• _GOAL OF THE EXERCISE_
Return a copy of each line in the listing that includes the word "computer".

• _INFORMATION PROVIDED_
* * *
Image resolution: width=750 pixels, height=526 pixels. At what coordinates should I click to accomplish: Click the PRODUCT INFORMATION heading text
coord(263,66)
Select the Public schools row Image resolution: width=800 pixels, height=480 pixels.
* * *
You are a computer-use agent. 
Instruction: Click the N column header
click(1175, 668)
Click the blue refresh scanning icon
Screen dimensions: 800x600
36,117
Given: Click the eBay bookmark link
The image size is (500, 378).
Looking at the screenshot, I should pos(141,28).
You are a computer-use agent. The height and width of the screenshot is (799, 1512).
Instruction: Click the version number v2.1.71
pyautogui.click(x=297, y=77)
* * *
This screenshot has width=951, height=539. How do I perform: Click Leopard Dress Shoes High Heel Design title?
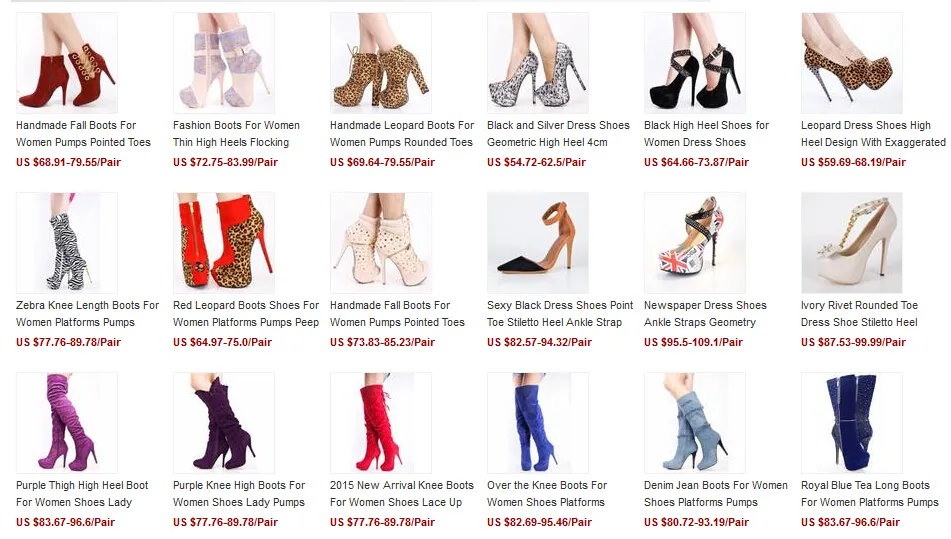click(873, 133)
* * *
• _SOLUTION TO THIS TASK_
You are a computer-use agent. 
You are a computer-use agent. The height and width of the screenshot is (799, 1512).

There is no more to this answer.